> [Exercise brief]
Render the record lines from the line with "The image size is (1024, 576)." up to and including the line with "Action: tap(183, 73)" as a JSON list of strings, one string per line, with blank lines omitted and the pictures left out.

> [Source material]
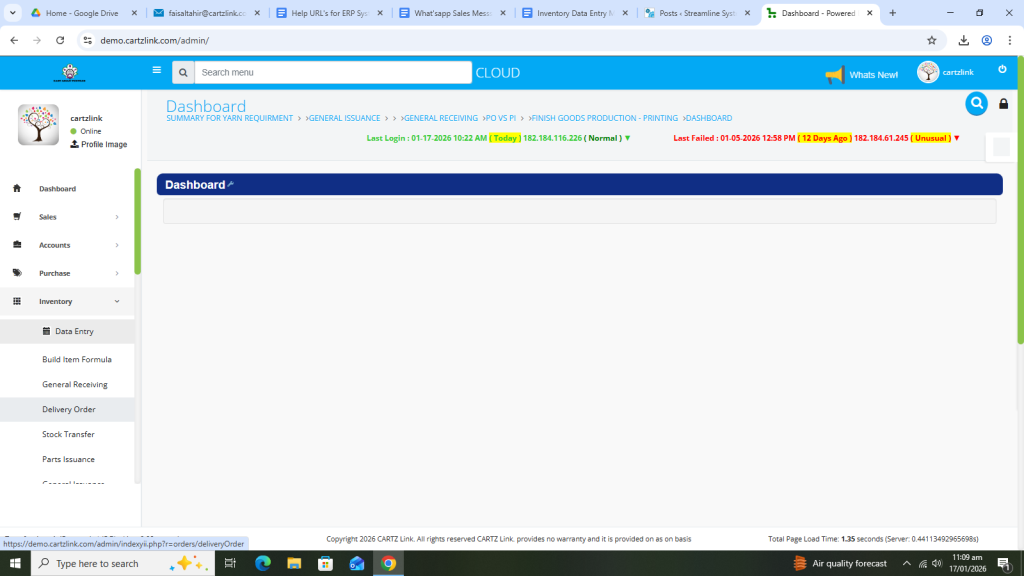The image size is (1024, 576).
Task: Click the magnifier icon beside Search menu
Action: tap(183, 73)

---

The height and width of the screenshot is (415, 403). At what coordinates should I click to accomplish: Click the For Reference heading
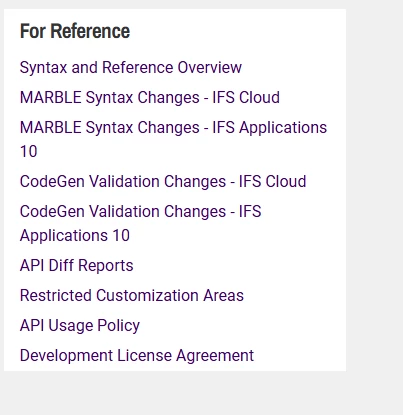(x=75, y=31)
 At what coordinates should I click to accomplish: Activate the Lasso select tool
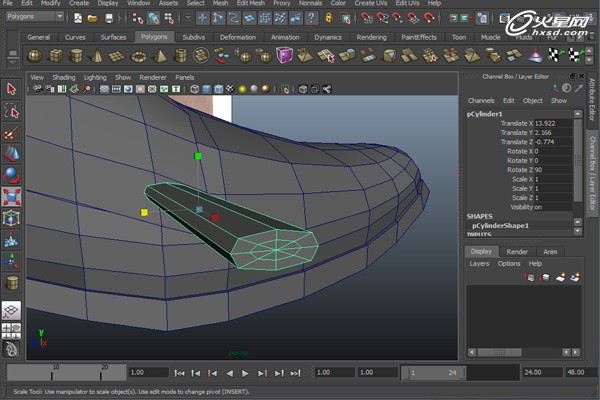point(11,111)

* * *

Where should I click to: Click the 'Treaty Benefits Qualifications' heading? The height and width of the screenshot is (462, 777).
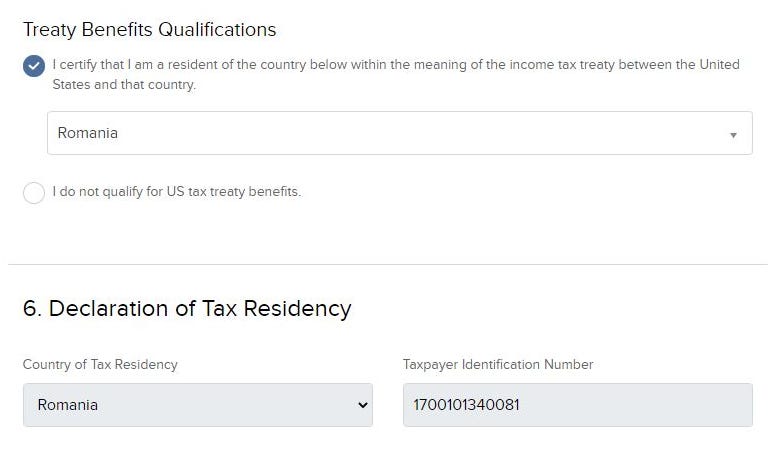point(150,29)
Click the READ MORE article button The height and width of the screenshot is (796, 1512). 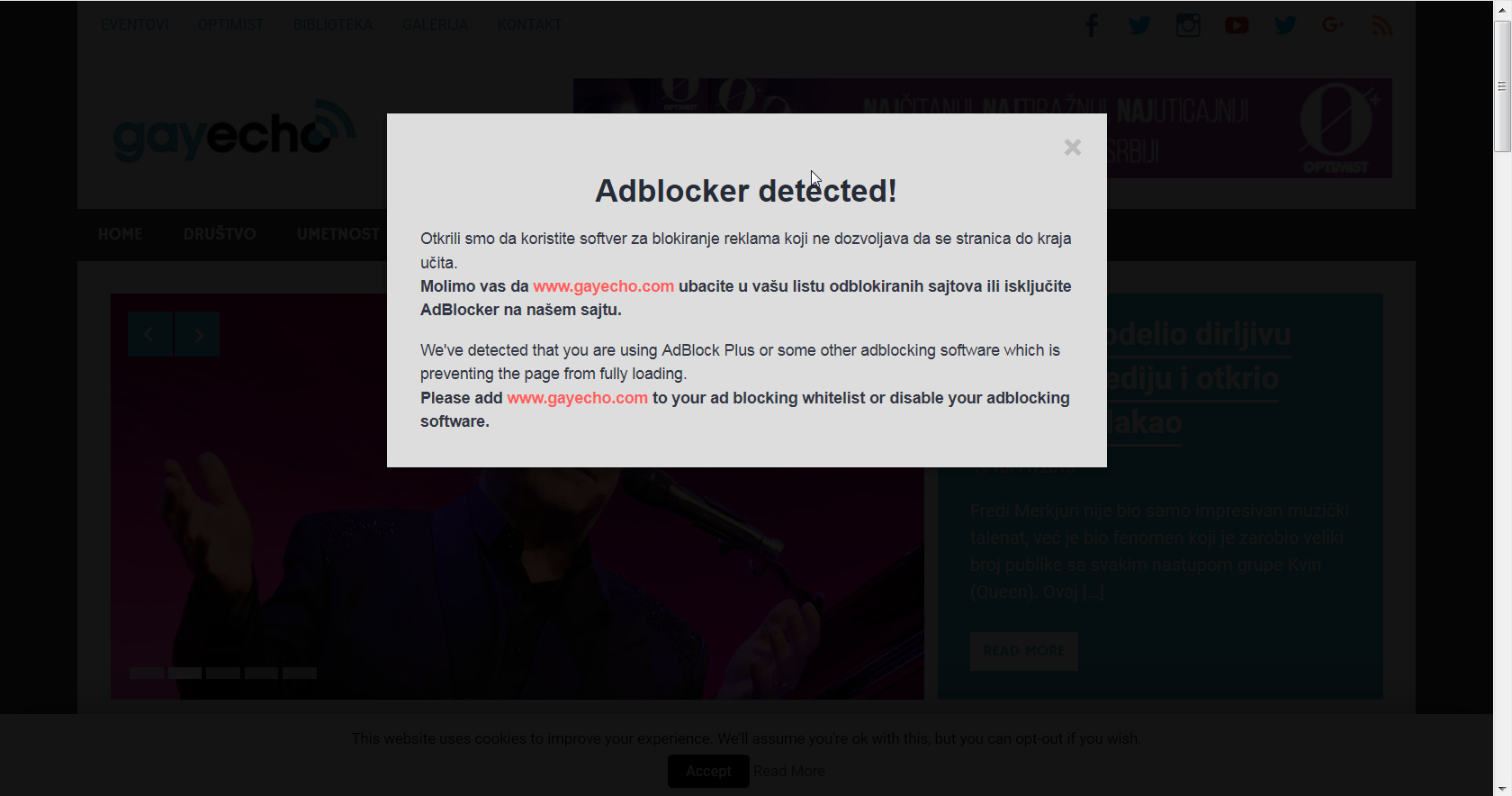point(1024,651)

> [Answer to this task]
[
  "The image size is (1024, 576).",
  "Task: Click the magnifier icon beside Search menu",
  "Action: tap(183, 73)"
]